There are two ways that you can import CSV data into Neo4j that you will learn in this course:

1. Using the Neo4j Data Importer.
2. Writing Cypher code to perform the import.

You must have one or more CSV files that represent the nodes and relationships that will be created in the graph. You must also have an existing Neo4j DBMS that is started. You typically start with a graph that has nothing in it.

## import data - CSV 

A CSV file represents rows of data that could be exported from relational and other databases, Web APIs, and other sources. When you are given CSV files, you must determine:

- Whether the CSV file will have header information, describing the names of the fields.
- What the delimiter will be for the fields in each row.

Including headers in the CSV file reduces syncing issues and is a recommended Neo4j best practice.

If the source CSV files use a different field terminator, you must specify the `FIELDTERMINATOR` in your Cypher LOAD CSV clause.

**If the headers do not correspond to the data representing the fields, you cannot load the data**. 

You must also know whether you can assume the use of the default delimiter ",", otherwise, you will need to use the `FIELDTERMINATOR` keyword along with LOAD CSV when you use Cypher to import the data.

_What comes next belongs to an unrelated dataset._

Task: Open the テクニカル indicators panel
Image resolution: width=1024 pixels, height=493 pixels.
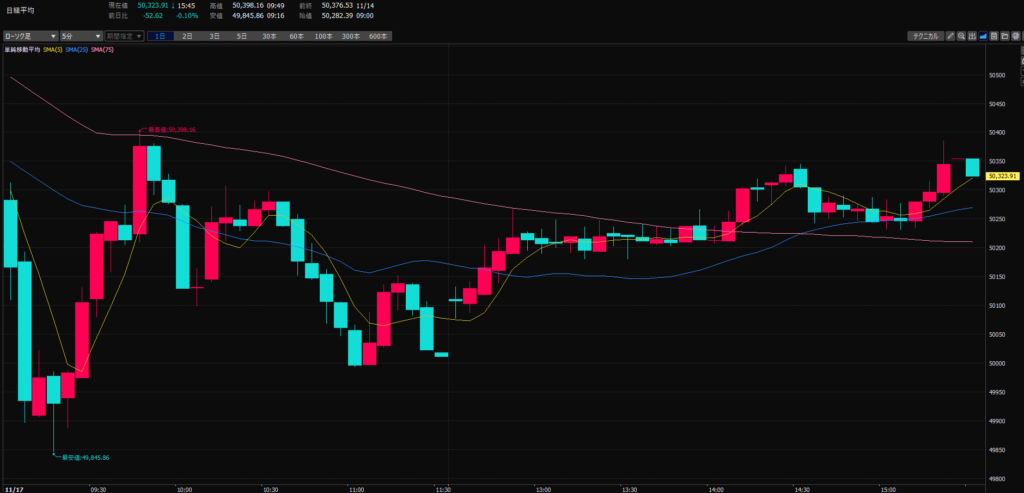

You should have a local copy of the CSV files so you can inspect the data in them. In fact, **when using the Neo4j Data Importer you will need a local copy of the CSV files**.


### NORMALIZED DATA
Data normalization is common in relational models. **This enables you to have CSV files that correspond to a relational table where an ID is used to identify the relationships**.


### DE-NORMALIZED DATA
With de-normalized data, **the data is represented by multiple rows corresponding to the same entity**, which will be loaded as a node. The difference, however, is that de-normalized data typically **represents data from multiple tables in the RDBMS**.

### ID UNIQUE
When you load data from CSV files, you rely heavily upon the IDs specified in the file. **A Neo4j best practice is to use an ID as a unique property value for each node.** If the IDs in your CSV file are not unique for the same entity (node), you will have problems when you load the data and try to create relationships between existing nodes.

## import data - NEO4J DATA-IMPORTER

You can import or export your mappings to a JSON file or to a ZIP file if you also want to include the CSV files.

The Data Importer is good for small to medium datasets(**less than 1M rows**), but if you have a large dataset, you will need to use Cypher to import the data.

The Data Importer is a generalized app as you saw that creates all properties in the graph as strings, integers, decimals, datetimes, or boolean, and you need to possibly post-process or refactor the graph after the import.

### Requirements for using the Data Importer
- You must use **CSV** files for import.
- CSV files must reside **on your local system** so you can load them into the graph app.
- CSV data must be **clean** (you learned this in an earlier lesson).
- **IDs must be unique for all nodes** you will be creating.
- The CSV file must have **headers**.
- The DBMS must be **started**.


- Step 1: Placing the CSV file(s) on your local system and ensure they have headers and are clean.
- Step 2: Opening the Neo4j Data Importer
- Step 3: Loading the CSV files on your local system into the graph app
- Step 4: Examining the CSV header names used in the CSV files
  - You will **examine the first rows** of each CSV file to determine:
  - Files to be used to create nodes.
  - Files to be used to create relationships.
  - How IDs are used to uniquely identify data.
- Step 5: Adding a node
- Step 6: Defining mapping details for the node
- Step 7: Creating the relationships between nodes
- Step 8: Defining the mapping details for the relationship
- Step 9: Performing the import
  - Import the data.
  - View the import results.
 - Step 10: Viewing the imported data in Neo4j Browser


## import data - IMPORT WITH CYPHER (CALL OR LOAD)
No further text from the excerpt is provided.